[Work instructions] Going through the data below, copy out each line where the word "computer" shows up.

[Stored items]
——

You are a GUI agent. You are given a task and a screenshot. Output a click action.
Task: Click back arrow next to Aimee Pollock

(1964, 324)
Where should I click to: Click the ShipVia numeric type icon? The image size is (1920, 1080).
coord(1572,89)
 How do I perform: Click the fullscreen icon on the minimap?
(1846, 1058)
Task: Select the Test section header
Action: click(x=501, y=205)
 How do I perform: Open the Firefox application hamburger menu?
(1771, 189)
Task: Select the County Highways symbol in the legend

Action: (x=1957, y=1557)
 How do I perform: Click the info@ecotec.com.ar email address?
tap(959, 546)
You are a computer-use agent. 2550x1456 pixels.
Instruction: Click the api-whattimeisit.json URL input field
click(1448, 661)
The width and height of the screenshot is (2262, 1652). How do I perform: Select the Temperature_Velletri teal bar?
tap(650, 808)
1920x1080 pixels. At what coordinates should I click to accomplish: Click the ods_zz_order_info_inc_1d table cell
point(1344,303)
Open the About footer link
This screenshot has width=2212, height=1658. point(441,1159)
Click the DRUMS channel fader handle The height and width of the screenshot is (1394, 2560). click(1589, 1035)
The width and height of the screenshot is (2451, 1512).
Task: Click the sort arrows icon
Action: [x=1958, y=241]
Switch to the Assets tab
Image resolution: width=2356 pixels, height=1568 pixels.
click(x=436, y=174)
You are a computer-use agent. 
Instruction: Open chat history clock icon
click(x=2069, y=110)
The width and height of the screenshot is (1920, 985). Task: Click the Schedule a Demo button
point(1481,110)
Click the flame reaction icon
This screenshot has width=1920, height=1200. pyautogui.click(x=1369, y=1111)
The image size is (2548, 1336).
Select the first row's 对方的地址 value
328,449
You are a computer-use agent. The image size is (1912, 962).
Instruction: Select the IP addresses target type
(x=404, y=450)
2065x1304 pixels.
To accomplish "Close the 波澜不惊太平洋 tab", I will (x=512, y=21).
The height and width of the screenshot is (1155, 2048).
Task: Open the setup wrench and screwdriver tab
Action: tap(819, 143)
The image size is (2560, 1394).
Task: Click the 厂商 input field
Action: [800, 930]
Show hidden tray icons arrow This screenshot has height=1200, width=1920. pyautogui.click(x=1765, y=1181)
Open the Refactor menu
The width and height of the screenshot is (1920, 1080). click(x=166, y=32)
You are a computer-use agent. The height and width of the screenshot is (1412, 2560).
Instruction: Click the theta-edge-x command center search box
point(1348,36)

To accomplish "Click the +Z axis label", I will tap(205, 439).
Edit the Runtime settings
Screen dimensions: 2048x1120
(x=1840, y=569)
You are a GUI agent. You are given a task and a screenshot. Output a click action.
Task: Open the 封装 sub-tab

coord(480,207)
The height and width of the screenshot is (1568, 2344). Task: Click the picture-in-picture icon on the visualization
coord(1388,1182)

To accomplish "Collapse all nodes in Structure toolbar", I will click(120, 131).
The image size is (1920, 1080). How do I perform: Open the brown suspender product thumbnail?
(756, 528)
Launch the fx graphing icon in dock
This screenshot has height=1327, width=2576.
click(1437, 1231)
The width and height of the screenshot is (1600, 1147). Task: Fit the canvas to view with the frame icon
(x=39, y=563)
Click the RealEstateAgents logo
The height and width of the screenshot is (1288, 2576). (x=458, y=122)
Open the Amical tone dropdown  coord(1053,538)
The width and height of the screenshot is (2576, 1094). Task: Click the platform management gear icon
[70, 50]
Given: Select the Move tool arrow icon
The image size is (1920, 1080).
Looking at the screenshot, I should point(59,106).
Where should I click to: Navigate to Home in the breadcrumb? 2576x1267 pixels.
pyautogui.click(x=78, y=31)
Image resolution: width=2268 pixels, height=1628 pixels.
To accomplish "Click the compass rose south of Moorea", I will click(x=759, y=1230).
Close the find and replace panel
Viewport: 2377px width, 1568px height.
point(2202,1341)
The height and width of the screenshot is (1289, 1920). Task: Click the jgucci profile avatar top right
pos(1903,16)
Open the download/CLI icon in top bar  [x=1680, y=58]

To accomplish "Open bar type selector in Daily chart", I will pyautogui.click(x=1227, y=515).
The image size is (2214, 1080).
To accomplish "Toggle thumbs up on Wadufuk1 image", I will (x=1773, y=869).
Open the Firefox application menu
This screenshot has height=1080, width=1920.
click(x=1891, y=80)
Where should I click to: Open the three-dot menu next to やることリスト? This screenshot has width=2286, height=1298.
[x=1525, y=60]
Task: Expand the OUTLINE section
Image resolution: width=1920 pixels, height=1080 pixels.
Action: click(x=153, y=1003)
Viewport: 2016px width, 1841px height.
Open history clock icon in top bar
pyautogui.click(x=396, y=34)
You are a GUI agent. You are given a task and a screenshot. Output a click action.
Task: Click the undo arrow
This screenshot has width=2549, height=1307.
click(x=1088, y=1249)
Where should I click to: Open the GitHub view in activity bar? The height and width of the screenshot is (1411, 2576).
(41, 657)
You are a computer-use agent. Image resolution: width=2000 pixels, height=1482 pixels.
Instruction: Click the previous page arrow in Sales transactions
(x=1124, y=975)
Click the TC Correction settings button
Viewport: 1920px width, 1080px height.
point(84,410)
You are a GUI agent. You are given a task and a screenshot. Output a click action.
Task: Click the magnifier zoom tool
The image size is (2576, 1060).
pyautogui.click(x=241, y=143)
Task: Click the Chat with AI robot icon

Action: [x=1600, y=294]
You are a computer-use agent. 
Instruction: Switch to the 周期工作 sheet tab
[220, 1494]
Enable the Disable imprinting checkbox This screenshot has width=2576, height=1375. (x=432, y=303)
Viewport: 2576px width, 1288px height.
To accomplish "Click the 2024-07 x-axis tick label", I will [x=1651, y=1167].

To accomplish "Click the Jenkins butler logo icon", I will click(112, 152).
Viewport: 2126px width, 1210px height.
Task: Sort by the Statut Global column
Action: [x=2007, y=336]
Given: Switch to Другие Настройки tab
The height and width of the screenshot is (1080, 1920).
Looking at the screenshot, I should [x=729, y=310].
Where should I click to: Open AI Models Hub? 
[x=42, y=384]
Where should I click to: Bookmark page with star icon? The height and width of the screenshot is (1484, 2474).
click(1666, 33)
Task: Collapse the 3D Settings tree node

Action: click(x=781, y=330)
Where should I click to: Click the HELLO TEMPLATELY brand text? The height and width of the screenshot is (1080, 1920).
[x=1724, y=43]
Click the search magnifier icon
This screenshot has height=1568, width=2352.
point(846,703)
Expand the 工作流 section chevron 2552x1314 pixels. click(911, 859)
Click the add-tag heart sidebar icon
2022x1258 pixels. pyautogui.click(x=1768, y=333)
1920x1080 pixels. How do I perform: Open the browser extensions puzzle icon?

——

[Result for this task]
You are a computer-use agent. 2550x1456 pixels.
You are a computer-use agent. 
You are a computer-use agent. The image size is (1912, 962).
You are a computer-use agent. The height and width of the screenshot is (1412, 2560).
You are a computer-use agent. Image resolution: width=2000 pixels, height=1482 pixels.
You are a computer-use agent. 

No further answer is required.